Selon plusieurs sources diplomatiques, Bamako s’est opposé mardi 27 juin au projet de résolution de l’ONU qui prévoit le départ d’ici fin 2023 des casques bleus déployés au Mali depuis dix ans pour restaurer l’autorité de l’État et protéger les civils. Le vote de la résolution, initialement prévu le 29 juin, a été reporté au vendredi 30 juin pour permettre aux parties de trouver un compromis.
Le projet de texte consulté par Le Monde prévoyait le départ d’ici à la fin de l’année des quelque 15 000 militaires, policiers et civils déployés dans les douze bases de l’ONU au Mali, principalement dans le nord et le centre, où les conflits djihadistes se sont intensifiés depuis le début de la guerre en 2012. Le texte permettait également à la Minusma de conserver une capacité limitée de protection des civils jusqu’à son retrait, et laissait entendre que la liquidation totale de la mission et le transfert de certaines de ses responsabilités aux agences de l’ONU dans le pays ne pourraient pas être achevés d’ici la fin de l’année.
Il faudra au moins dix-huit mois pour achever le retrait d’une mission aussi importante », prévient une source de l’ONU à New York. Selon cette source, la junte malienne, qui devrait remettre le pouvoir aux civils après les élections de février 2024 et qui a fait de la défense de la souveraineté malienne son mantra, a « essayé de raccourcir la durée du retrait ».
Derrière l’insistance du Mali, la Russie
« Mardi, les Maliens sont sortis pour exiger le retrait de la Minusma dans trois mois. C’est totalement irréaliste », affirme un diplomate occidental basé à Bamako. Ils essaient de compliquer le retrait de la mission, de la forcer à laisser un maximum de matériel sur place et de montrer à la population qu’ils peuvent défier les Nations Unies ».

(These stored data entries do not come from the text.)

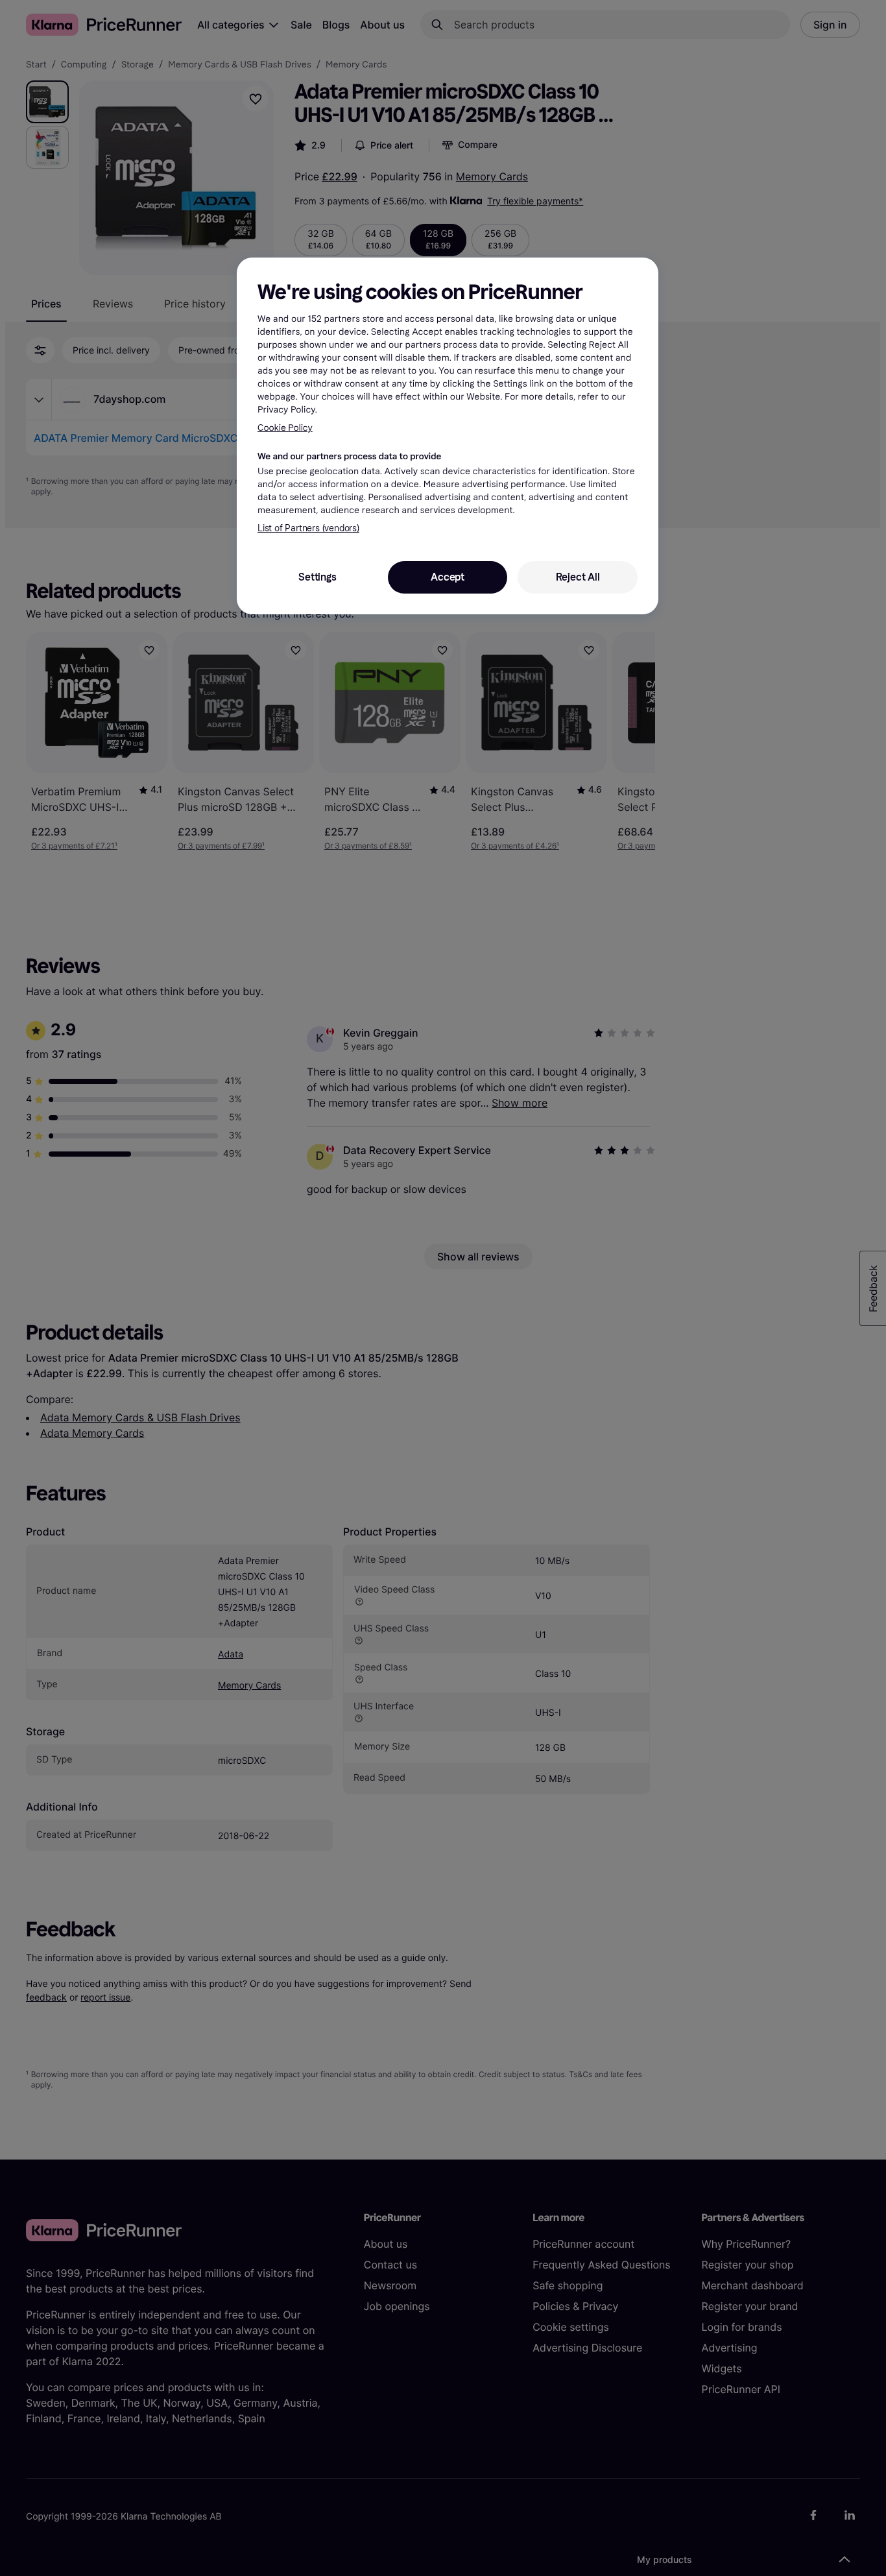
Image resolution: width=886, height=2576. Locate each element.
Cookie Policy (285, 427)
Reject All (578, 577)
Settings (317, 577)
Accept (447, 577)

Mais, comme le souligne une source proche des négociations à New York, la plupart des membres du Conseil de sécurité « ne souhaitent pas laisser de matériel à la junte, vu la façon dont elle a écarté la Minusma. Ils souhaitent encore moins que ce matériel militaire se retrouve entre les mains de Wagner ». Les mercenaires du groupe paramilitaire privé russe, environ 1 600 hommes selon nos sources, sont déployés dans le pays depuis fin 2021.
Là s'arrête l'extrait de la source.